The 3600 is the only one connected directly to the network via repeater.
Network is working fine from everywhere except the point device. It is communicating back to home automation on the server to control the solar farm......
On the DNS yeah that appears to be the way it should work. From looking at the routing table the best I can tell is by default port 53 is open...... I am trying to get active directory through
Essential AD Firewall Ports:
DNS:** TCP/UDP 53 (Name resolution)
Kerberos:** TCP/UDP 88 (Authentication)
LDAP:** TCP/UDP 389 (Querying/Directory access)
LDAP SSL:** TCP 636 (Secure LDAP)
Global Catalog:** TCP 3268 / 3269 (LDAP/SSL)
SMB/CIFS:** TCP/UDP 445 (Group Policy/Sysvol)
RPC Endpoint Mapper:** TCP 135 (Service location)
RPC Dynamic Ports:** TCP 49152-65535 (Replication, Group Policy)
NetBIOS:** UDP 137, TCP 139 (Older systems)
Kerberos Password Change:** TCP/UDP 464
NTP:** UDP 123 (Time sync)
If I am looking at it correctly I will need to put in a separate traffic rule for each port.
Meanwhile, I am spooling up another server as a Backup Domain Controller for that site until I get the tunnel sorted.
If some messages need PM, let’s updates in this PM channel, please do not create new PM channel.
I just checked your VPN server (call it BE9300-Server). The WireGuard server configuration is fine. But I found you have manually added some AllowedIPs to the profile.
I assume you exported these profiles and then imported to the VPN client (for example, another BE9300, call it BE9300-Client) and connected it to the VPN server (BE9300-Server).
In firmware v4.8.x, the VPN dashboard features updated/changed some policies:
the VPN client no longer support AllowedIPs in the profile.
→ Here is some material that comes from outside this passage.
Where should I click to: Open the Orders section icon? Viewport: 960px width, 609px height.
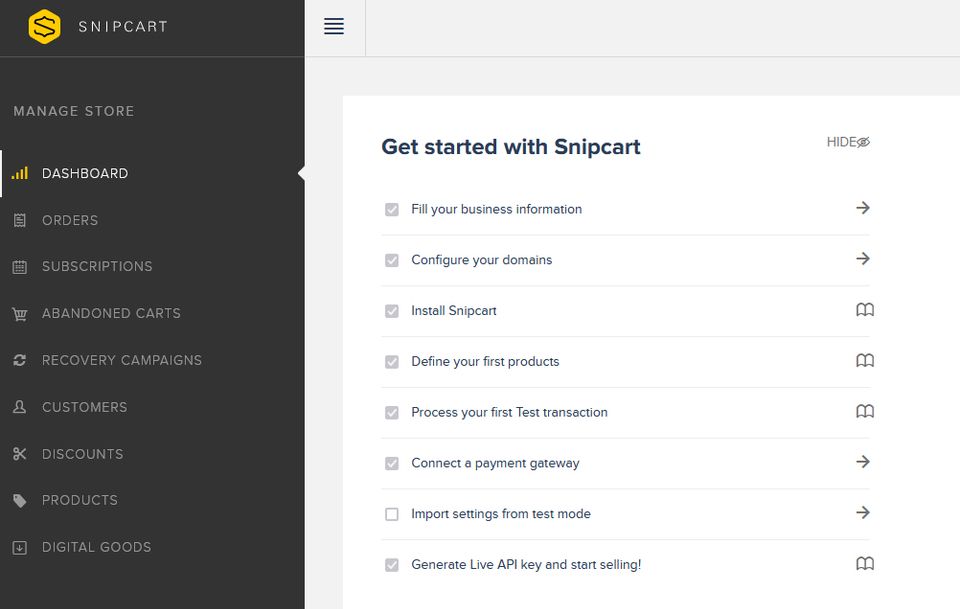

You need to change the AllowedIPs in the VPN client’s profile (BE9300-Client) to 0.0.0.0/0 and save.
And, input the AllowedIPs into the to list on the VPN dashboard, to enforce which destination IP or subnets should go to the VPN tunnel.
I temporarily created a profile on the VPN server (BE9300-Server), only to verify whether the point device be able to access the VPN client (BE9300-Client) LAN devices.
My PC connected to the BE9300-Server and verify it, it works properly:
After verification, the temporary profile was removed.
I only checked on BE9300-Client unit and confirmed they were fine. I don't have remote access to the other VPN client routers, so you'll need to modify them yourself.
If the other routers are working properly, you can stop sharing all.